[MATERIAL SHOWN]
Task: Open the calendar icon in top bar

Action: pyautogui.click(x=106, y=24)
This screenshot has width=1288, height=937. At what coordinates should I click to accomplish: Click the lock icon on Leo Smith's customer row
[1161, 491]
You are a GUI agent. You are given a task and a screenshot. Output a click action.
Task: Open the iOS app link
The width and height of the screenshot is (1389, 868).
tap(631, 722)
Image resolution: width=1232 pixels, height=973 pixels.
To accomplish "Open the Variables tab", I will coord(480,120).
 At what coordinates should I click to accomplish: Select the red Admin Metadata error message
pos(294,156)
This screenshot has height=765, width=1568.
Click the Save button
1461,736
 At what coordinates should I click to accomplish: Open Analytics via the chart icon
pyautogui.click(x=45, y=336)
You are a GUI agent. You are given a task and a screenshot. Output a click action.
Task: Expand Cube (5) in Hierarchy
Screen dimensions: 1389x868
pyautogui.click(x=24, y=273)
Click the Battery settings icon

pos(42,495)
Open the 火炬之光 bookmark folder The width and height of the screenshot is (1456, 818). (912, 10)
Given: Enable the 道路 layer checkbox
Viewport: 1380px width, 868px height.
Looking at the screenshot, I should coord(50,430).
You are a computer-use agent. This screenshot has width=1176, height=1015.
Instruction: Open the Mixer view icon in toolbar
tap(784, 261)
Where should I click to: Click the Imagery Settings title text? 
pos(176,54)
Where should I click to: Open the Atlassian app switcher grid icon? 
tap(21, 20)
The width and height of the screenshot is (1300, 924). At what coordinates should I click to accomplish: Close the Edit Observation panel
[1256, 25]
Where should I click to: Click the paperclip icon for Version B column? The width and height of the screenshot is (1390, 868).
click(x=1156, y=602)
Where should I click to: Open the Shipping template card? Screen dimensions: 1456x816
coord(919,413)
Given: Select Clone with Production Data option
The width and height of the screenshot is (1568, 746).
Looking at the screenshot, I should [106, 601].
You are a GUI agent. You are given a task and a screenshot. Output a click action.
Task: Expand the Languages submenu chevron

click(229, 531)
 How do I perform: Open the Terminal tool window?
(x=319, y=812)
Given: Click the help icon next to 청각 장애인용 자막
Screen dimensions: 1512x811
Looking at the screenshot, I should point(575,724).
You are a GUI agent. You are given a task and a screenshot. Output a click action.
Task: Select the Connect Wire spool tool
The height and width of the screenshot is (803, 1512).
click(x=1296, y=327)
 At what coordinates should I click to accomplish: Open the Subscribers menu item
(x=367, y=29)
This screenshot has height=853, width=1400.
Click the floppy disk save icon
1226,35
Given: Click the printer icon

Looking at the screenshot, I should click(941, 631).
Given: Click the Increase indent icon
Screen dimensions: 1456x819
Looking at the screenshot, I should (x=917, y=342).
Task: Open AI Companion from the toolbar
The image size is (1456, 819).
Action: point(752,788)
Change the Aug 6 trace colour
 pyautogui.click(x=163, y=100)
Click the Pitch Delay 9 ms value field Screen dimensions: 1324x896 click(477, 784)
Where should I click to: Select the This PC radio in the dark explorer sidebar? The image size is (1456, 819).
[/MATERIAL SHOWN]
**YOUR ASSIGNMENT**
What you return must match the records exactly, line for line.

**TASK RESULT**
Task: Open the calendar icon in top bar

Action: pyautogui.click(x=106, y=24)
This screenshot has width=1288, height=937. At what coordinates should I click to accomplish: Click the lock icon on Leo Smith's customer row
[1161, 491]
You are a GUI agent. You are given a task and a screenshot. Output a click action.
Task: Open the iOS app link
The width and height of the screenshot is (1389, 868).
tap(631, 722)
Image resolution: width=1232 pixels, height=973 pixels.
To accomplish "Open the Variables tab", I will coord(480,120).
 At what coordinates should I click to accomplish: Select the red Admin Metadata error message
pos(294,156)
This screenshot has height=765, width=1568.
Click the Save button
1461,736
 At what coordinates should I click to accomplish: Open Analytics via the chart icon
pyautogui.click(x=45, y=336)
You are a GUI agent. You are given a task and a screenshot. Output a click action.
Task: Expand Cube (5) in Hierarchy
Screen dimensions: 1389x868
pyautogui.click(x=24, y=273)
Click the Battery settings icon

pos(42,495)
Open the 火炬之光 bookmark folder The width and height of the screenshot is (1456, 818). (912, 10)
Given: Enable the 道路 layer checkbox
Viewport: 1380px width, 868px height.
Looking at the screenshot, I should coord(50,430).
You are a computer-use agent. This screenshot has width=1176, height=1015.
Instruction: Open the Mixer view icon in toolbar
tap(784, 261)
Where should I click to: Click the Imagery Settings title text? 
pos(176,54)
Where should I click to: Open the Atlassian app switcher grid icon? 
tap(21, 20)
The width and height of the screenshot is (1300, 924). At what coordinates should I click to accomplish: Close the Edit Observation panel
[1256, 25]
Where should I click to: Click the paperclip icon for Version B column? The width and height of the screenshot is (1390, 868).
click(x=1156, y=602)
Where should I click to: Open the Shipping template card? Screen dimensions: 1456x816
coord(919,413)
Given: Select Clone with Production Data option
The width and height of the screenshot is (1568, 746).
Looking at the screenshot, I should [106, 601].
You are a GUI agent. You are given a task and a screenshot. Output a click action.
Task: Expand the Languages submenu chevron

click(229, 531)
 How do I perform: Open the Terminal tool window?
(x=319, y=812)
Given: Click the help icon next to 청각 장애인용 자막
Screen dimensions: 1512x811
Looking at the screenshot, I should point(575,724).
You are a GUI agent. You are given a task and a screenshot. Output a click action.
Task: Select the Connect Wire spool tool
The height and width of the screenshot is (803, 1512).
click(x=1296, y=327)
 At what coordinates should I click to accomplish: Open the Subscribers menu item
(x=367, y=29)
This screenshot has height=853, width=1400.
Click the floppy disk save icon
1226,35
Given: Click the printer icon

Looking at the screenshot, I should click(941, 631).
Given: Click the Increase indent icon
Screen dimensions: 1456x819
Looking at the screenshot, I should (x=917, y=342).
Task: Open AI Companion from the toolbar
The image size is (1456, 819).
Action: point(752,788)
Change the Aug 6 trace colour
 pyautogui.click(x=163, y=100)
Click the Pitch Delay 9 ms value field Screen dimensions: 1324x896 click(477, 784)
Where should I click to: Select the This PC radio in the dark explorer sidebar? The image size is (1456, 819).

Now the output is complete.